Capturing the lipid heterogeneity between organisms using ESI-MS
Natural lipids exist in many different chemical and structural forms. Shown here are representative electrospray ionization (ESI) mass spectra of total lipid extracts from mammalian cells (A) and the yeast S. cerevisiae (B). Both spectra are recorded in the negative polarity, which efficiently ionizes many phospholipids and sphingolipids. The majority of ions from membrane lipids are in a mass to charge (m/z) range between 700-900; fatty acyls are in the lower molecular range (m/z 250-350). A lipid molecular species can tentatively be assigned to a given m/z value. This is shown in panel A for m/z 834 and glycerophosphatidylserine (GPSer) with a fatty acyl composition of 18:0 and 22:6, GPSer(18:0/22:6). [Note: 18:0 and 22:6 denote fatty acyls with 18 carbon atoms and 0 double bonds and 22 carbon atoms with 6 double bonds,respectively]. Such tentative assignment based on single stage mass analysis is to be confirmed experimentally by tandem mass spectrometry, in which the fragments allow more rigorous identification of an ion of interest. This also allows assessing of the contributions from isobaric lipids (e.g. m/z 766 is annotated with GPEtn(18:0/20:4); de-methylated GPCho(18:2/18:2) would produce an ion with the same m/z). Note that in a yeast lipid extract, an ion with a very similar m/z of 835 corresponds to a glycerophosphatidylinositol (GPIns(16:0/18:1)) rather than a glycerophosphatidylserine. A distinguishing feature between various organisms is details in fatty acyl and headgroup chemistry of lipids. S. cerevisiae for example does not produce polyunsaturated fatty acyls (e.g. arachidonic acid, 20:4, with m/z 303 or docosahexaenoic acid, 22:6, m/z 327).

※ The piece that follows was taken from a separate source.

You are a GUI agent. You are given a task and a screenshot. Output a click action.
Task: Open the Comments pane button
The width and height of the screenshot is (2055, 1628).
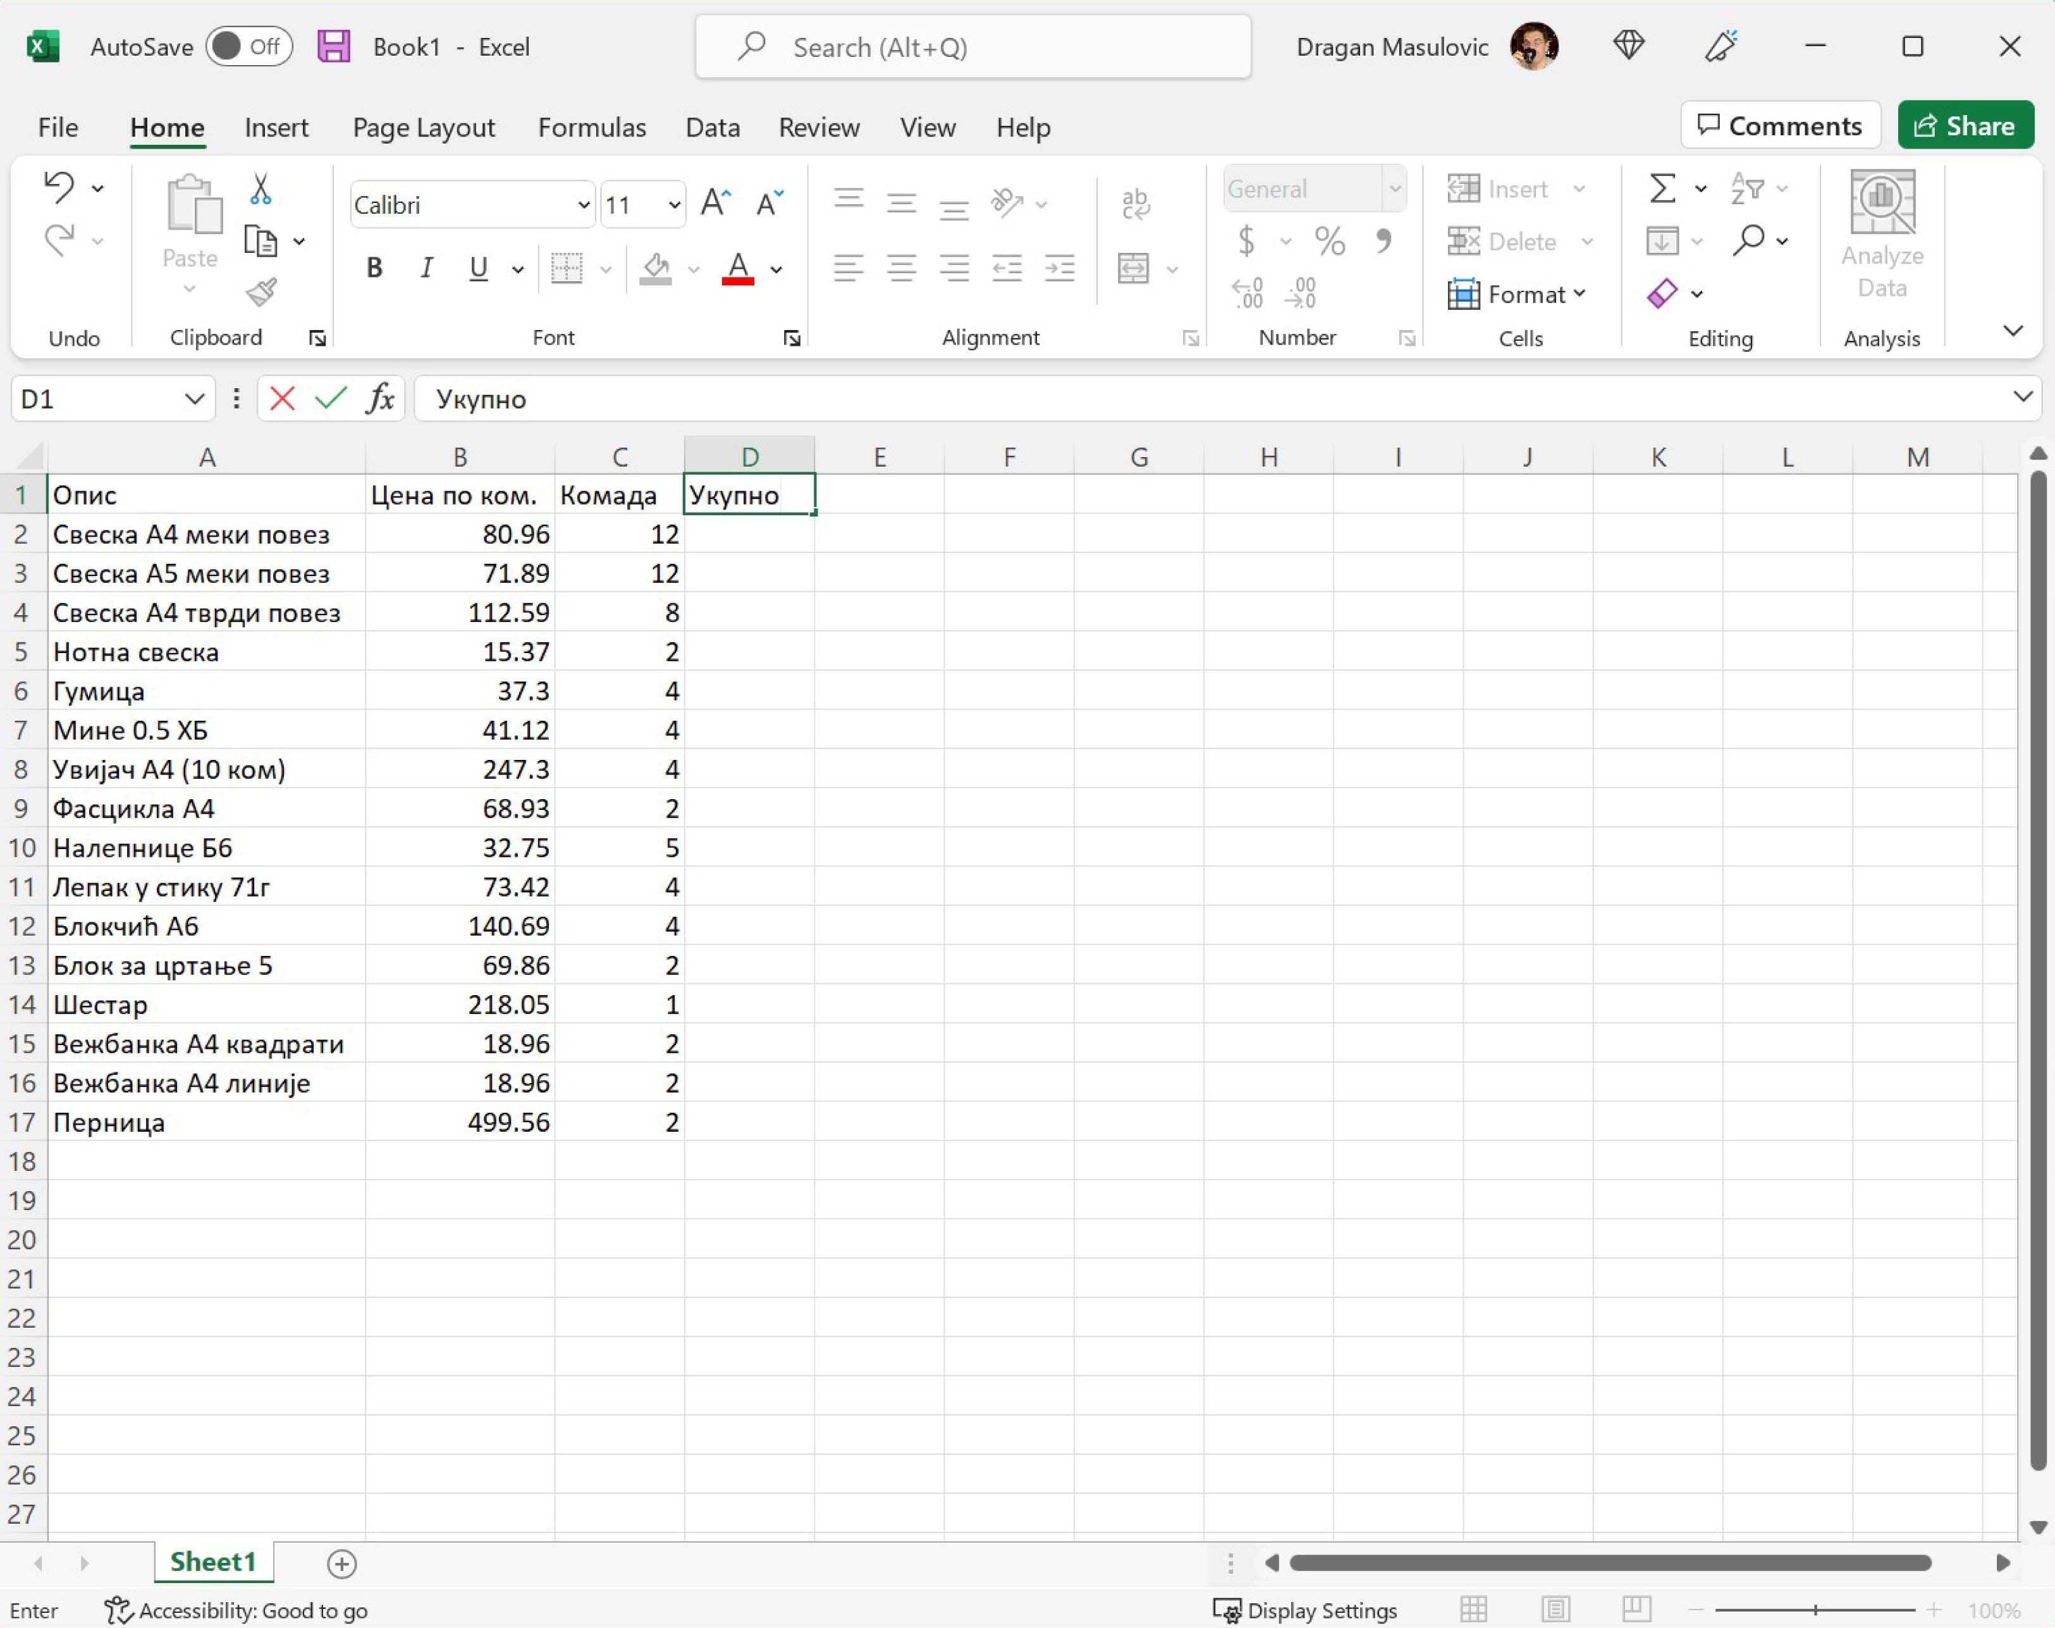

Fatty acyl heterogeneities are often a distinguishing feature between different organisms. S. cerevisiae for example does not have polyunsaturated fatty acyls and the chain lengths tend to be shorter as well. This leads to a general shift (towards smaller values) of the masses of major phospholipids in yeast when compared to a typical mammalian cell. Such apparently subtle yet distinct differences in the fine structure of fatty acyl moieties are also found in bacterial lipids which carry more complicated (side chain modified) fatty acyls (e.g. tuberculostearic acid). Within a given cell or tissue, fatty acyls are actively remodeled in acyl-CoA dependent and independent reactions. This can lead to selective (trans)acylation of membrane lipids, e.g. in ether-linked phosphatidylethanolamines, with polyunsaturated fatty acyls. Such fatty acid remodeling is dependent on diet and age and has been implicated in apoptotic cell signaling which makes this an attractive pathway for therapeutic intervention. Aberrant acylation of cardiolipin has been linked to diseases such as Barth syndrome which is caused by mutation in tafazzin, a phospholipid acyltransferase involved in remodeling of cardiolipin.

Sometimes striking differences are observed when headgroups of biological lipids are compared between organisms. In mammals, the gangliosides contain ceramide anchors. S. cerevisiae adds a phosphoryl mannosides to its ceramide backbone which leads to a class of compounds which are closely linked metabolically and which are not present in mammalian cells. Yeast mutants with a defect in the csg2 gene, which encodes for a mannosyltransferase lack mannosylated inositol phosphorylceramides (MIPC) as well as M(IP)2C. Instead the substrates of the reaction, inositol phosphorylceramide (IPC) would be expected to accumulate which was indeed supported experimentally.